▸ Text shown
►
Otakon VI - July 3rd, 1999 - Yoko Kanno

When Yoko Kanno was a child she had a crush on a boy. To show her affection, she wrote a song for him. Now, anime fans are the object of the affection, lured by the music that Kanno writes for shows such as Macross Plus and Cowboy Bebop. Listen to the Bebop music, and you hear what sounds as much like a review of Western music as anime theme. What leads Kanno to write such eclectic tunes?
First there is her love of jazz and classical music, from Claude Debussy and Maurice Ravel on the classical side to Pat Metheney and Armando "Chick" Corea in the world of fusion jazz. She liked George Clinton's funk bands, and even traveled to New Orleans to hear jazz in what is considered that music's birthplace.
Then there is the practical consideration of a commercial artist who creates works based on what a producer or director wants. When the people behind the Vision of Escaflowne asked for Gregorian chants, Kanno complied - but she also added music with a Scottish theme because she liked its "old country" feeling. Then there was the operatic solo in that series, which was sung by a European countertenor, a man singing in falsetto and not a woman. That information surprised anime fans, many of whom probably didn't know that such a thing existed.
"I compose music in my head and I write down the music score," said Kanno. Her workplace is a piano: no synthesizers or computers for her, which is unusual in the synthesizer-laden world of anime music. Most of the time, Kanno is commissioned to write a score after a film is created and must use the film for inspiration - sometimes with only two weeks to create the music. Then there was Macross Plus, where she finished the score two years before the movie was finished!
◄
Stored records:
►
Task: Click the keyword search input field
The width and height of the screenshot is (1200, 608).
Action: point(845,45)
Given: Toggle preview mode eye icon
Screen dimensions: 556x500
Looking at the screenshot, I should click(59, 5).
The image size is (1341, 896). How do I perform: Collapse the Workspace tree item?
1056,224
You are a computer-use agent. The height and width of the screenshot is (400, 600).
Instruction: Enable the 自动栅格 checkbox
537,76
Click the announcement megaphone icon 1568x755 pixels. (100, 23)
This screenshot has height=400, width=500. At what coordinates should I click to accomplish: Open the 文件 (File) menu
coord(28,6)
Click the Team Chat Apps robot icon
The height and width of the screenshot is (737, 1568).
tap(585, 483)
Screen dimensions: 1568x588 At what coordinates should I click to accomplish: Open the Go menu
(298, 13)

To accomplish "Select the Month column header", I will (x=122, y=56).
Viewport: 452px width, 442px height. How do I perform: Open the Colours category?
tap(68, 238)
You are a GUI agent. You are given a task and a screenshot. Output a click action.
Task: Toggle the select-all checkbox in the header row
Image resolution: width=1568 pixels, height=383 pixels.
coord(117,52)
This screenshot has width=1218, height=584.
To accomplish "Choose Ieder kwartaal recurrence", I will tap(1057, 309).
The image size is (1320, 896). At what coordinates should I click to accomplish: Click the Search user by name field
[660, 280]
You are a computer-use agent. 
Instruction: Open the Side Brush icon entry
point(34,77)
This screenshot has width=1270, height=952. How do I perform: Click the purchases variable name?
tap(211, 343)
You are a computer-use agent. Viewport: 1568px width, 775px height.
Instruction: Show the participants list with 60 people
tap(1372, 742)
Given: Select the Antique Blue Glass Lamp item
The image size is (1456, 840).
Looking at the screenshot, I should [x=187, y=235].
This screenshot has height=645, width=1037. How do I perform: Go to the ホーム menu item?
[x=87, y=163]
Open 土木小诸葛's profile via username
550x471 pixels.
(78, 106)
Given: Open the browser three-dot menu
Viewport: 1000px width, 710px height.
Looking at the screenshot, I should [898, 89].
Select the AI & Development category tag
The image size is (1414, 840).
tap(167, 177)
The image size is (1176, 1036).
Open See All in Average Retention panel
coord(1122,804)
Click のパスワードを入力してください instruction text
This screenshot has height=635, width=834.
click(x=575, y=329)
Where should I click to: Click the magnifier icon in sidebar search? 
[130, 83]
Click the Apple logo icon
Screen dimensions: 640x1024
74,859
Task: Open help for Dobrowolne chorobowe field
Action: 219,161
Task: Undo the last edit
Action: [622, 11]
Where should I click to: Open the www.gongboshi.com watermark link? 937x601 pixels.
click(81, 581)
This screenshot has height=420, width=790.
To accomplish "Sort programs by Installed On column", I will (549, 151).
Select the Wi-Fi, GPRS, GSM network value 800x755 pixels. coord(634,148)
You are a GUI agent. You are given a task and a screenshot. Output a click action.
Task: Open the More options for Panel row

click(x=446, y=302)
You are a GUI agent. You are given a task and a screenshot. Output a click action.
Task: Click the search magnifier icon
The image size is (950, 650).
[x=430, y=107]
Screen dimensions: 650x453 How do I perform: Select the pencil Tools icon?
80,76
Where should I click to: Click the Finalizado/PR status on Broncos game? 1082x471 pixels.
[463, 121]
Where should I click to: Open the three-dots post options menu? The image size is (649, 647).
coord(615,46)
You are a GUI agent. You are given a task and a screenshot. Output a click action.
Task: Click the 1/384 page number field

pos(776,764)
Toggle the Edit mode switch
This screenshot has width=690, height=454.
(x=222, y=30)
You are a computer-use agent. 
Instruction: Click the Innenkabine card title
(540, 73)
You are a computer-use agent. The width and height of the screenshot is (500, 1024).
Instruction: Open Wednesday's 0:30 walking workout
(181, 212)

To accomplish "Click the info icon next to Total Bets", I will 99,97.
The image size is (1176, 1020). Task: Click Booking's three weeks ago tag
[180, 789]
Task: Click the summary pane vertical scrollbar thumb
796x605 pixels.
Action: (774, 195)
◄
▸ Task item
In the text about Yoko Kanno, what does she use as her workplace for composing?

▸ Answer space
A piano.